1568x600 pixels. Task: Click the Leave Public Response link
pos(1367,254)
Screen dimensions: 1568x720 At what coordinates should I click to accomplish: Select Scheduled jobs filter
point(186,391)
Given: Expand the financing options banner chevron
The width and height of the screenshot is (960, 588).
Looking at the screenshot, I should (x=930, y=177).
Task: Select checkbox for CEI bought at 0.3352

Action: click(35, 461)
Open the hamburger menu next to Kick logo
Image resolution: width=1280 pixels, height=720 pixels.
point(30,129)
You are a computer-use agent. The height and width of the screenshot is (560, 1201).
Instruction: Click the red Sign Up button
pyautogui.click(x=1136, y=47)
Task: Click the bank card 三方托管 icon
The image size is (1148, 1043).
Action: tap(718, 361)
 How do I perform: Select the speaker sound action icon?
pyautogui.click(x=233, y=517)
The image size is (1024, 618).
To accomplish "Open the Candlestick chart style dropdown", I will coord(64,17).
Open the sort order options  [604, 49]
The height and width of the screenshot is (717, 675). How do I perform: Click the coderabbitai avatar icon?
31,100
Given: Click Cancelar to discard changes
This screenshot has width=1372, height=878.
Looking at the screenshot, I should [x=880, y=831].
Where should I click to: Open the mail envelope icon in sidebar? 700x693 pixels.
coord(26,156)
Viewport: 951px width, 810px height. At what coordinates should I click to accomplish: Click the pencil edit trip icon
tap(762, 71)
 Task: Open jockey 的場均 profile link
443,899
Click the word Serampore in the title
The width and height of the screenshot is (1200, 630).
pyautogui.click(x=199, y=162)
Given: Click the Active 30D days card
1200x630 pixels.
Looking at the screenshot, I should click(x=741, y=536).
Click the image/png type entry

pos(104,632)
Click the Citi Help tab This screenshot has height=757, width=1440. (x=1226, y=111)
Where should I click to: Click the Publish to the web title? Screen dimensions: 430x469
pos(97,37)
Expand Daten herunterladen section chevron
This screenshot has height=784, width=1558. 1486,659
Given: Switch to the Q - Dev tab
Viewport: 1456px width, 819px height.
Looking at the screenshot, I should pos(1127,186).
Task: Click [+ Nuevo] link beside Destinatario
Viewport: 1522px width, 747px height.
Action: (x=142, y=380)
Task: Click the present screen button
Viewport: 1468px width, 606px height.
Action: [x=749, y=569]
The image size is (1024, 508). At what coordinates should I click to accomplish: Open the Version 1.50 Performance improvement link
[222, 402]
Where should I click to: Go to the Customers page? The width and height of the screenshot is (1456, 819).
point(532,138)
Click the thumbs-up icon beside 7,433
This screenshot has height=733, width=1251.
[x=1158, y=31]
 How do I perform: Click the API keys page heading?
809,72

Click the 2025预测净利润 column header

--

#### Your task:
Would you please show every line of the material above that includes the string "Given"?

#### Response to the exercise:
Given: Expand the financing options banner chevron
Given: Click Cancelar to discard changes
Given: Click the Active 30D days card
Given: Switch to the Q - Dev tab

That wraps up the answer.